O preço da vida lá fora

Intercâmbios e mochilões: As vantagens turísticas em estudar fora do país

Por Vítor Peruch

Fazer intercâmbio está nos planos da maioria dos estudantes universitários, mas alguns fatores ainda impedem que muitos deles realizem essa vontade. Além da indecisão pelo destino, o baixo domínio de idioma estrangeiro, o término da faculdade, a saudade de casa e o dinheiro são fatores determinantes na hora dessa decisão.

Hoje existem diversos programas de bolsa e incentivo aos estudantes que desejam complementar sua graduação fora do país, um importante exemplo é o Ciências sem Fronteiras (CsF), criado em 2011. Mas antes disso, muitos dos que desejavam estudar fora precisavam custear integralmente seus gastos, sem a ajuda do governo.

Intercâmbio na Europa

Esse foi o caso do estudante de Engenharia Agrícola na UNICAMP Gabriel Meirelles. Na época em que ele decidiu fazer intercâmbio, em 2010, o programa CsF ainda não existia, e o número de bolsas disponibilizadas pela universidade era pequeno, portanto ele realizou a viagem com seu dinheiro e com a ajuda de seus pais.
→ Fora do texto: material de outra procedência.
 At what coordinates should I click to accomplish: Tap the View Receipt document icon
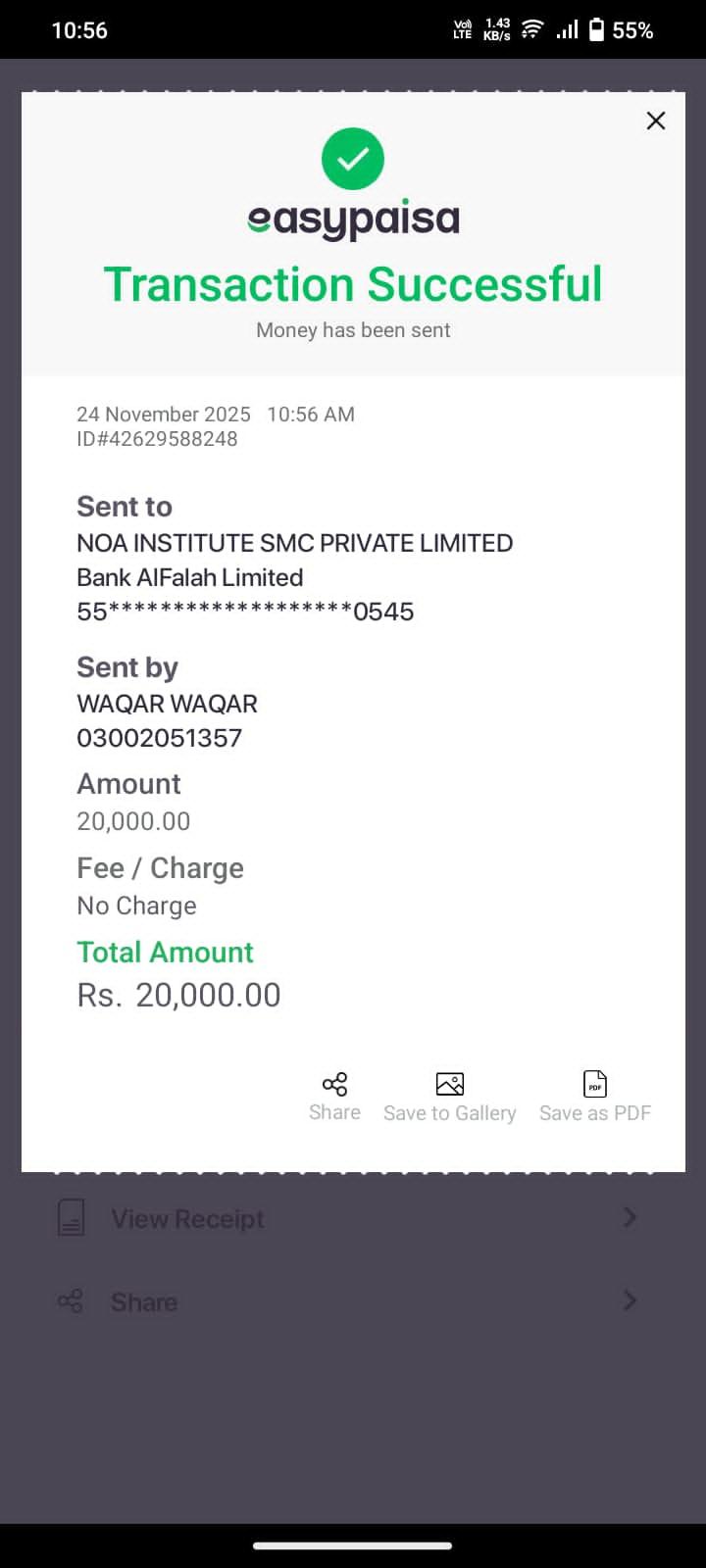(x=71, y=1218)
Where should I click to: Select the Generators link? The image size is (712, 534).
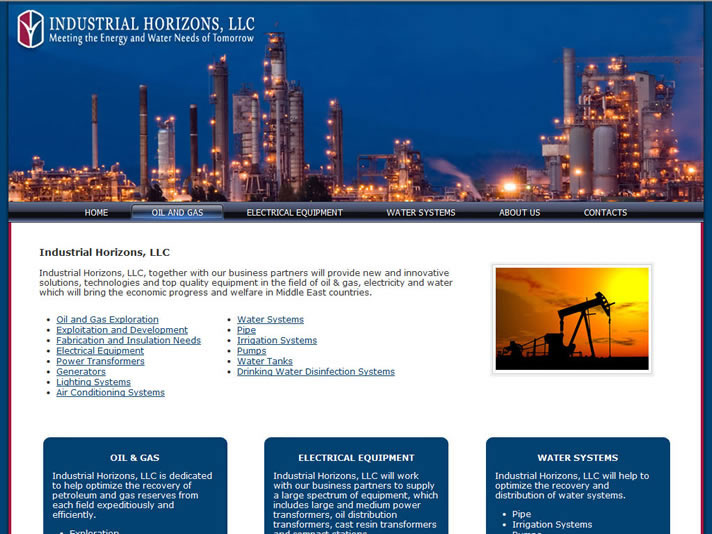[81, 372]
Seu destino foi a cidade de Copenhagen na Dinamarca, uma das mais caras do mundo. Ele nos conta seus gastos com moradia eram extremamente altos, custando o equivalente a um pouco mais de mil reais sua parte em uma kit net, a qual ele dividia com um colega.

A alimentação também era mais cara, principalmente frutas e legumes, produtos que não são produzidos por lá, e sim exportados do sul da Europa, da América Latina ou Ásia. Em contrapartida, Gabriel não possuía gastos com transporte, pois comprou uma bicicleta por um preço muito acessível, e esse é um meio de locomoção muito utilizado no país. Gastos com saúde também foram zero, pois a Dinamarca oferecia planos gratuitos para todos.
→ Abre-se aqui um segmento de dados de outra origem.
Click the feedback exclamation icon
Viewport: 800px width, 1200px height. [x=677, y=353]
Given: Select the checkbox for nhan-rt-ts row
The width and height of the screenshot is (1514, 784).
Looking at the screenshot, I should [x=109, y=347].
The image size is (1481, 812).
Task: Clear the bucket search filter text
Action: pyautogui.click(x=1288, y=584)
Questionado sobre os valores das viagens pela Europa, o estudante de engenharia conta que mesmo estando em um país mais afastado da região central, os preços das passagens de avião ainda eram muito baixos, algumas custavam o equivalente a cem reais, enquanto uma viagem de Campinas a Curitiba pode custar até cinco vezes mais.

Intercâmbio na América Latina

Já o colega de sala de Gabriel, Eduardo Augusto, realizou seu intercâmbio para a Argentina. Sua viagem foi no segundo semestre de 2011, e ele aproveitou esse momento para conhecer outros lugares da América do Sul. Fez um “mochilão” entre Argentina, Bolívia e Peru, e ao voltar para o Brasil foi visitar cidades do Sul do país, pois já havia viajado também pelo Nordeste.
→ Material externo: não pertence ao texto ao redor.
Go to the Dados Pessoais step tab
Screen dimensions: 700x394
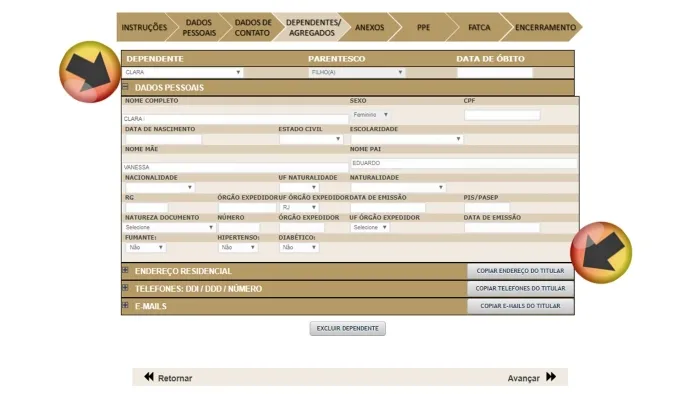click(199, 27)
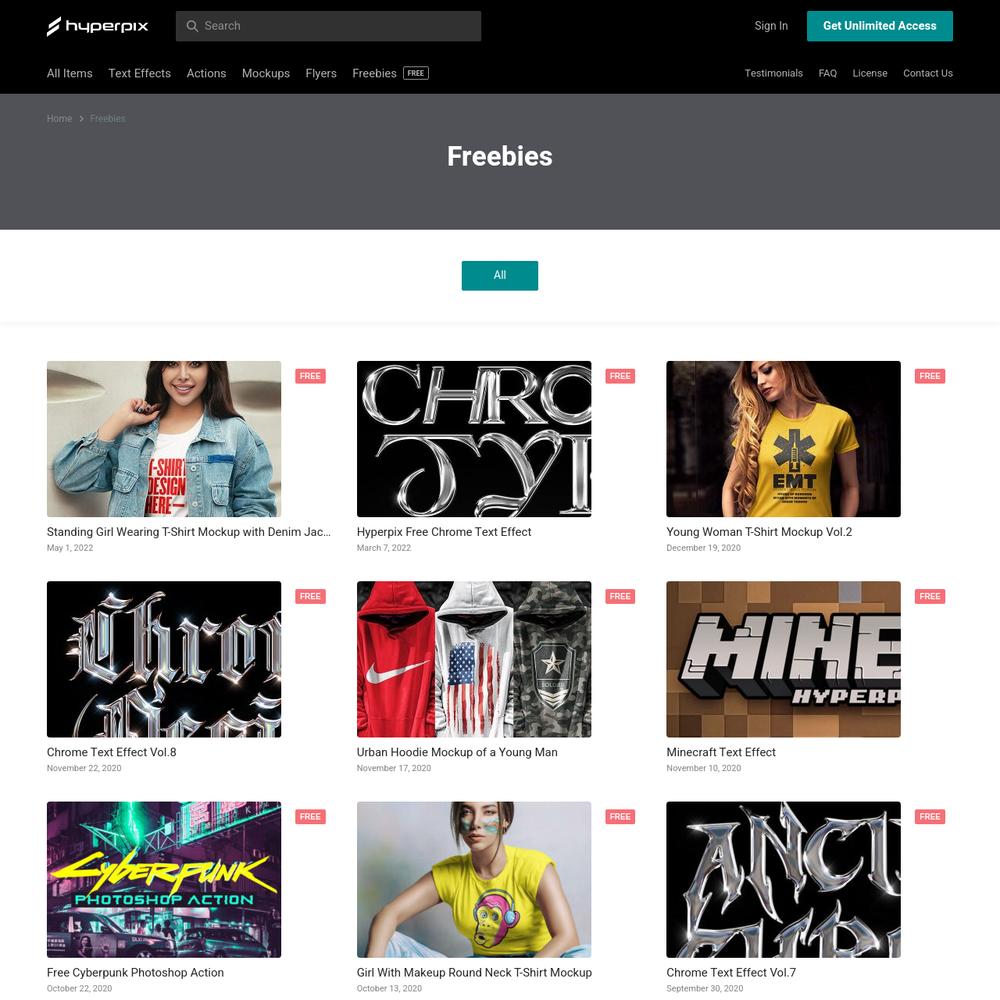
Task: Click FREE tag on Chrome Text Effect Vol.8
Action: click(311, 596)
A partir disso ele chegou à conclusão de que viajar no exterior é realmente mais barato que viajar pelo Brasil. Por mais que o governo brasileiro incentive o turismo interno, com uma simples pesquisa é perceptível a diferença de gastos entre uma viagem em território nacional, e uma entre os demais países da América do Sul, por exemplo.

Eduardo conta que durante sua estadia na Bolívia ele realizou uma viagem de ônibus, com duração de seis horas, por apenas dez reais, algo impossível de acontecer no Brasil. Ele compara também os valores da alimentação, enquanto um almoço com suco e sobremesa na Argentina custava o equivalente a R$4,00, em nosso país não sairia por menos de R$15,00.

Estrangeiros no Brasil

Já Juan Carlos Carranza realizou o caminho contrário. O mexicano veio para o Brasil no segundo semestre de 2013 para realizar um programa de serviço social que auxilia pessoas com problemas com drogas, isso pelo sistema de intercâmbio da AIESEC.

Ele diz que Brasil e México possuem semelhanças não só culturais, mas também sociais, e que viver aqui é relativamente fácil por sermos um povo aberto e humilde, porém, existem alguns impasses, entretanto todos na esfera econômica.

Juan diz que encontrou problemas nas suas necessidades primárias, como alimentação e transporte, e complementa afirmando que para um estrangeiro que vem de um poder econômico mais baixo, viver no Brasil é bastante complicado.

Fica claro que realizar um intercâmbio com os auxílios oferecidos pelo governo torna a viagem mais fácil, pois evita futuros problemas com falta de dinheiro em países desconhecidos. Mas quando se trata de viagens turísticas, o destino fora do Brasil parece ser economicamente mais viável.